● **Exercise objective**:
Every line of the material below needs to be written out exactly, please.

-=-=-=-=-

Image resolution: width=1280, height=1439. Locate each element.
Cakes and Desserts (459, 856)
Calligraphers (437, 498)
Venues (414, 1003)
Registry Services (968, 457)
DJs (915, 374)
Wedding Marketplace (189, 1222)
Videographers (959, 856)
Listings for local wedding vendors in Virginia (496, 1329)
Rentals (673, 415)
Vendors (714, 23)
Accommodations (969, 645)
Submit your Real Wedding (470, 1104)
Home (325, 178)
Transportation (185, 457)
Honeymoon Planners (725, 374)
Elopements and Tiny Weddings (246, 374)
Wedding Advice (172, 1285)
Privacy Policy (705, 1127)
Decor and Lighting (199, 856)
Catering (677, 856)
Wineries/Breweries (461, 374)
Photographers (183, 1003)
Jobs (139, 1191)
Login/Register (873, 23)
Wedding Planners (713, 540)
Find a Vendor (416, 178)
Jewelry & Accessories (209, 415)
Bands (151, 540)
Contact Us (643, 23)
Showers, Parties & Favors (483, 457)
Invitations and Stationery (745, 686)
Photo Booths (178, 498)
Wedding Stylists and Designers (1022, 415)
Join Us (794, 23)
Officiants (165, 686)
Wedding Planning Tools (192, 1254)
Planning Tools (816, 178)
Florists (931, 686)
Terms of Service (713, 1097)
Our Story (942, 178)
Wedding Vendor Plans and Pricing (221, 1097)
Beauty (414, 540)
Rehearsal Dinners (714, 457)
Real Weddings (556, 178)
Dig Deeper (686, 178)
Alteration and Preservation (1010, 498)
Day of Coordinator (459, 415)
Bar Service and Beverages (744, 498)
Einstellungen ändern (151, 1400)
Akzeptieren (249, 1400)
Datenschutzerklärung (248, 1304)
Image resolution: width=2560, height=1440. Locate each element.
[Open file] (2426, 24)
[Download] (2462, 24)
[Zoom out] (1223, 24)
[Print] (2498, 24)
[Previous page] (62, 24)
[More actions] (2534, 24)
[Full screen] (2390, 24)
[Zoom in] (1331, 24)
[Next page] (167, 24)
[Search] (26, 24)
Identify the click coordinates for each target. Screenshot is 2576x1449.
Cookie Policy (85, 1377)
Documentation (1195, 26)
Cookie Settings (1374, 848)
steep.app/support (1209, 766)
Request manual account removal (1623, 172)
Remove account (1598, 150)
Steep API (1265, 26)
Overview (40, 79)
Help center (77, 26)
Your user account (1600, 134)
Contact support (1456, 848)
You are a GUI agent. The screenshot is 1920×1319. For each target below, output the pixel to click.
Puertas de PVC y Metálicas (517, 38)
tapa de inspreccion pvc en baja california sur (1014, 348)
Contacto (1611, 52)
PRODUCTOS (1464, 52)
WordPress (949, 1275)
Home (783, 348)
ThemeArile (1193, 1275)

-=-=-=-=-

● **Response to this task**:
Image resolution: width=1280, height=1439. Locate each element.
Cakes and Desserts (459, 856)
Calligraphers (437, 498)
Venues (414, 1003)
Registry Services (968, 457)
DJs (915, 374)
Wedding Marketplace (189, 1222)
Videographers (959, 856)
Listings for local wedding vendors in Virginia (496, 1329)
Rentals (673, 415)
Vendors (714, 23)
Accommodations (969, 645)
Submit your Real Wedding (470, 1104)
Home (325, 178)
Transportation (185, 457)
Honeymoon Planners (725, 374)
Elopements and Tiny Weddings (246, 374)
Wedding Advice (172, 1285)
Privacy Policy (705, 1127)
Decor and Lighting (199, 856)
Catering (677, 856)
Wineries/Breweries (461, 374)
Photographers (183, 1003)
Jobs (139, 1191)
Login/Register (873, 23)
Wedding Planners (713, 540)
Find a Vendor (416, 178)
Jewelry & Accessories (209, 415)
Bands (151, 540)
Contact Us (643, 23)
Showers, Parties & Favors (483, 457)
Invitations and Stationery (745, 686)
Photo Booths (178, 498)
Wedding Stylists and Designers (1022, 415)
Join Us (794, 23)
Officiants (165, 686)
Wedding Planning Tools (192, 1254)
Planning Tools (816, 178)
Florists (931, 686)
Terms of Service (713, 1097)
Our Story (942, 178)
Wedding Vendor Plans and Pricing (221, 1097)
Beauty (414, 540)
Rehearsal Dinners (714, 457)
Real Weddings (556, 178)
Dig Deeper (686, 178)
Alteration and Preservation (1010, 498)
Day of Coordinator (459, 415)
Bar Service and Beverages (744, 498)
Einstellungen ändern (151, 1400)
Akzeptieren (249, 1400)
Datenschutzerklärung (248, 1304)
Image resolution: width=2560, height=1440. Locate each element.
[Open file] (2426, 24)
[Download] (2462, 24)
[Zoom out] (1223, 24)
[Print] (2498, 24)
[Previous page] (62, 24)
[More actions] (2534, 24)
[Full screen] (2390, 24)
[Zoom in] (1331, 24)
[Next page] (167, 24)
[Search] (26, 24)
Identify the click coordinates for each target. Screenshot is 2576x1449.
Cookie Policy (85, 1377)
Documentation (1195, 26)
Cookie Settings (1374, 848)
steep.app/support (1209, 766)
Request manual account removal (1623, 172)
Remove account (1598, 150)
Steep API (1265, 26)
Overview (40, 79)
Help center (77, 26)
Your user account (1600, 134)
Contact support (1456, 848)
You are a GUI agent. The screenshot is 1920×1319. For each target below, output the pixel to click.
Puertas de PVC y Metálicas (517, 38)
tapa de inspreccion pvc en baja california sur (1014, 348)
Contacto (1611, 52)
PRODUCTOS (1464, 52)
WordPress (949, 1275)
Home (783, 348)
ThemeArile (1193, 1275)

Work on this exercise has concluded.